I took Advanced Placement English in high school and mostly coasted through it with minimal effort. At that point I was planning to be a high school English teacher and was practicing the associated pretentiousness of loving books that (as my brother would say) only an English teacher would love. It was a brief time in my life when I would have claimed my favorite writers as Faulkner and Steinbeck, with T.S. Eliot holding down the poetry front. Granted, I don’t think I actually understood any of those writers. (Well, okay, Steinbeck’s not too bad.) My English teacher at the time, Mrs. Milkovich, did nothing in particular to inspire any love of the poets. In fact, the only poem I remember her actively teaching was Sylvia Plath’s “The Sow,” mainly because, as she ranted, it’s about a pig, nothing more.

Point: When your baseline experience with poetry is in Scottish dialect with a side order of J. Alfred Prufrock and the occasional scrap of Tennyson and Frost thrown in for good measure, you’re not exactly planting the seeds of a lifelong love of poetry, even when your best friends at the time are trying to spoonfeed you Rossetti and Dickenson and e.e. cummings. (Mixed metaphors! I has them.)

So I’m sitting in my AP Lit exam (one of several, all of which merit their own story; I coasted through Calculus without learning anything, for example). Part of the exam is a poetry analysis. Given that one of the poems used in the practice exams was Plath’s aforementioned literary classic, I was bracing myself for…who knows what, but it wasn’t going to be pretty. So I turned the page to get to the poem.

“First fight. Then fiddle. Ply the slipping string…”

For perhaps the first time in my life, I had found a poem which spoke to me. And, of all places, as an exam question.

I don’t have a clue what I wrote. I don’t remember anything else about that exam. But I do remember rushing my answer and spending the last twenty minutes or so frantically trying to memorize it. Because, of course, we weren’t given the name of the poet or the poem. For all I knew it was written specifically for the purpose of the exam. I don’t think I managed to find it until I was flipping through my Anthology of African American Literature two years later. (Because, of course, this was still in the time period when Yahoo was attempting to categorize the Internet; simple phrase searches weren’t quite up to par yet.) In the intervening time I’ve grown in appreciation of poetry (though admittedly I still prefer structured poems to free verse). Many professors helped foster an appreciation of poetry, if not love. But this one remains my favorite.

And so, without further ado, Stanza 4 of Gwendolyn Brooks’ “The Children of the Poor.”

First fight. Then fiddle. Ply the slipping string
With feathery sorcery; muzzle the note
With hurting love; the music that they wrote
Bewitch, bewilder. Qualify to sing
Threadwise. Devise no salt, no hempen thing
For the dear instrument to bear. Devote
The bow to silks and honey. Be remote
A while from malice and from murdering.
But first to arms, to armor.

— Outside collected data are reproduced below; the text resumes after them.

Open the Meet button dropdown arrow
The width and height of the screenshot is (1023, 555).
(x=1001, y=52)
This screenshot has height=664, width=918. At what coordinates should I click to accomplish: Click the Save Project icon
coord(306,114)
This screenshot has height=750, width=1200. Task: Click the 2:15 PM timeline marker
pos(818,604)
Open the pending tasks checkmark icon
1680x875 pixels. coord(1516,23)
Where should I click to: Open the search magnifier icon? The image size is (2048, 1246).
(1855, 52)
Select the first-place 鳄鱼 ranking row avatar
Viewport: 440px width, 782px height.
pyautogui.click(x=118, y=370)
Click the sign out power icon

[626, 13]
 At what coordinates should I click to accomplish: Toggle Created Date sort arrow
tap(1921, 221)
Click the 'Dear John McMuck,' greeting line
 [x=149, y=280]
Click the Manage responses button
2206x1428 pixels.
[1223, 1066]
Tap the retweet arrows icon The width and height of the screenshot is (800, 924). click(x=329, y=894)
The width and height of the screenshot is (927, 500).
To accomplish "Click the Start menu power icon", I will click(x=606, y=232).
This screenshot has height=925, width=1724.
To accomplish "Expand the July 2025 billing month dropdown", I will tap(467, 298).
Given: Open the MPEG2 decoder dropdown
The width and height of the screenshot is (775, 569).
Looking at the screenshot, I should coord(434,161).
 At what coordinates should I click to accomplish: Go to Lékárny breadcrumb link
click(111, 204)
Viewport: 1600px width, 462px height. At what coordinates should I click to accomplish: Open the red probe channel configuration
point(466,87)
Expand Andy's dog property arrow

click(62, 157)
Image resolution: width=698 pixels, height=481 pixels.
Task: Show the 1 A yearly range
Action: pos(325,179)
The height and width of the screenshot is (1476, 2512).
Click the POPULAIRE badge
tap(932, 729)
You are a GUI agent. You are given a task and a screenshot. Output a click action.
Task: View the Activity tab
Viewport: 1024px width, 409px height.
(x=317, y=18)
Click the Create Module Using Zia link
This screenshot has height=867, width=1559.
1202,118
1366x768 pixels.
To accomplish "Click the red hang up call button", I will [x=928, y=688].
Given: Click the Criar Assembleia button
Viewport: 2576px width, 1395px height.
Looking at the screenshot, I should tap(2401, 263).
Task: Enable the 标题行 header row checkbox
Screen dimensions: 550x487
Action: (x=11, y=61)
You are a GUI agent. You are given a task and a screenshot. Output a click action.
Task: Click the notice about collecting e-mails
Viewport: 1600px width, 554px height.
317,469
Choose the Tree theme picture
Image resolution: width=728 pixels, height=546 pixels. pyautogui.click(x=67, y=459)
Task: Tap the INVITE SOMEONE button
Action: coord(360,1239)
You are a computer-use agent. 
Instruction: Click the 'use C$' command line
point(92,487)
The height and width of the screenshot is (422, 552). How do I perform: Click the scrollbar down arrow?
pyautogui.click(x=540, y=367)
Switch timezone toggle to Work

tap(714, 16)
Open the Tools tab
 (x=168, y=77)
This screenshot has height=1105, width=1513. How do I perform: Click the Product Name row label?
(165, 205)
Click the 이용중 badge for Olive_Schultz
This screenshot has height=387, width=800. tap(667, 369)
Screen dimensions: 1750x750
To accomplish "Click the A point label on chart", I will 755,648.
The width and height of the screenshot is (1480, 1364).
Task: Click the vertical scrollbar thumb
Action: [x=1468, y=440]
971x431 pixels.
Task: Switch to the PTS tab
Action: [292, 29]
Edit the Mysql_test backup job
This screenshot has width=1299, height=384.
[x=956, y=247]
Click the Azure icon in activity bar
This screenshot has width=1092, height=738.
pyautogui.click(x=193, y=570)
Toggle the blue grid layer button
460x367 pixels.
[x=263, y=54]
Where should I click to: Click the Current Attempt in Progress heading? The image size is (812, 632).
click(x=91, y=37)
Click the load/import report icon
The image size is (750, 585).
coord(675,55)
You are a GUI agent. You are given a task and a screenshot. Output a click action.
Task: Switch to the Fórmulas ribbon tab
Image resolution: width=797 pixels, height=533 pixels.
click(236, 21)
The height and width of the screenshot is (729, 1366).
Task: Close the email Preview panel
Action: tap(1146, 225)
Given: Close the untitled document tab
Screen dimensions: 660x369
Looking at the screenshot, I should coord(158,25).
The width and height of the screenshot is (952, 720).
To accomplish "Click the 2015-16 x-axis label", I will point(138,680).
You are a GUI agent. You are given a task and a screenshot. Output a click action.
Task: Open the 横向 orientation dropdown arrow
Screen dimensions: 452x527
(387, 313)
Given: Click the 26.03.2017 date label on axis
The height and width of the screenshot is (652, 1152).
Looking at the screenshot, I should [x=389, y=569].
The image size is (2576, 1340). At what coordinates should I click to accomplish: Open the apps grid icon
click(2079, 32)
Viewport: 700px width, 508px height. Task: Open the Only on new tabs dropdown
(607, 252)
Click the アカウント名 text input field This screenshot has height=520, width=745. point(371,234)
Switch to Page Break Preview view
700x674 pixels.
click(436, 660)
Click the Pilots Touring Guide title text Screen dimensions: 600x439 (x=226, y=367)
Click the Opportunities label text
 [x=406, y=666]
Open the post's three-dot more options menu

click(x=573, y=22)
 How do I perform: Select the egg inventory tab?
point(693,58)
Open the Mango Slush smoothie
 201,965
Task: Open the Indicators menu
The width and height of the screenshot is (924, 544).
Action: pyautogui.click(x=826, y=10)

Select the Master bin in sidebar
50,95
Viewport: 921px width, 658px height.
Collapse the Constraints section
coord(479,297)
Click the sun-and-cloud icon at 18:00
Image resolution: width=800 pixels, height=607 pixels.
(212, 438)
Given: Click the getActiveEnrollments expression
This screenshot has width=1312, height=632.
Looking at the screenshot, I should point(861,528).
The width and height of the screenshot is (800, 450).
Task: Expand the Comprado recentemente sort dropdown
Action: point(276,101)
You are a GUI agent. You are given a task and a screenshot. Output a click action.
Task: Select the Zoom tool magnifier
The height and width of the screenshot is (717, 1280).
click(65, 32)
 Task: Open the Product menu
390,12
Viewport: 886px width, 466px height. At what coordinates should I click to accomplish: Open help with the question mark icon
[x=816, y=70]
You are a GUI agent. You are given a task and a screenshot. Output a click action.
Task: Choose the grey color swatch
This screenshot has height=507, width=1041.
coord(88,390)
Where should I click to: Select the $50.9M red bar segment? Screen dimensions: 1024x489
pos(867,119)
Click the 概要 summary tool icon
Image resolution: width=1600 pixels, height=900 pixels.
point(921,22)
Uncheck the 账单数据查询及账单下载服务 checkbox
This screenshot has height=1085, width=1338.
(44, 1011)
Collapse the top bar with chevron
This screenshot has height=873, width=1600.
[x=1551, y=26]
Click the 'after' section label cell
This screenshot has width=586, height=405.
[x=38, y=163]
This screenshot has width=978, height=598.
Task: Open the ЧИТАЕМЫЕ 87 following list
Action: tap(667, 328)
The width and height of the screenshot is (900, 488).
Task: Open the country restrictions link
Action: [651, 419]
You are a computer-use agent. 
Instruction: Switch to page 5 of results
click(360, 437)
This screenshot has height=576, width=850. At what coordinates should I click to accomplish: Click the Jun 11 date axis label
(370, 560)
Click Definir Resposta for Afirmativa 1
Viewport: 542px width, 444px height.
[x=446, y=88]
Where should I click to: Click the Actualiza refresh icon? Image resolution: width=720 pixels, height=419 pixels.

Carry hate
In front of you and harmony behind.
Be deaf to music and to beauty blind.
Win war. Rise bloody, maybe not too late
For having first to civilize a space
Wherein to play your violin with grace.

 

1 Comment on “It’s National Poetry Month! Here’s my favorite poem.

  1. Thanks for taking me back to school with your post (tormented images of poetry workshop at Webster U, including several contemporary poets at whom I’ll never understand why anyone would take a second look), and for the the excerpt from Gwendolyn. I love her work. At college I discovered and fell in love with Billy Collins. Do you know him? I also write sonnets, some pretty bad; a few are not too bad. I’ve found that feeding my passion hasn’t caused too much damage. Not yet, anyway.) Thank you for honoring National Poetry Month, and for taking me back in time.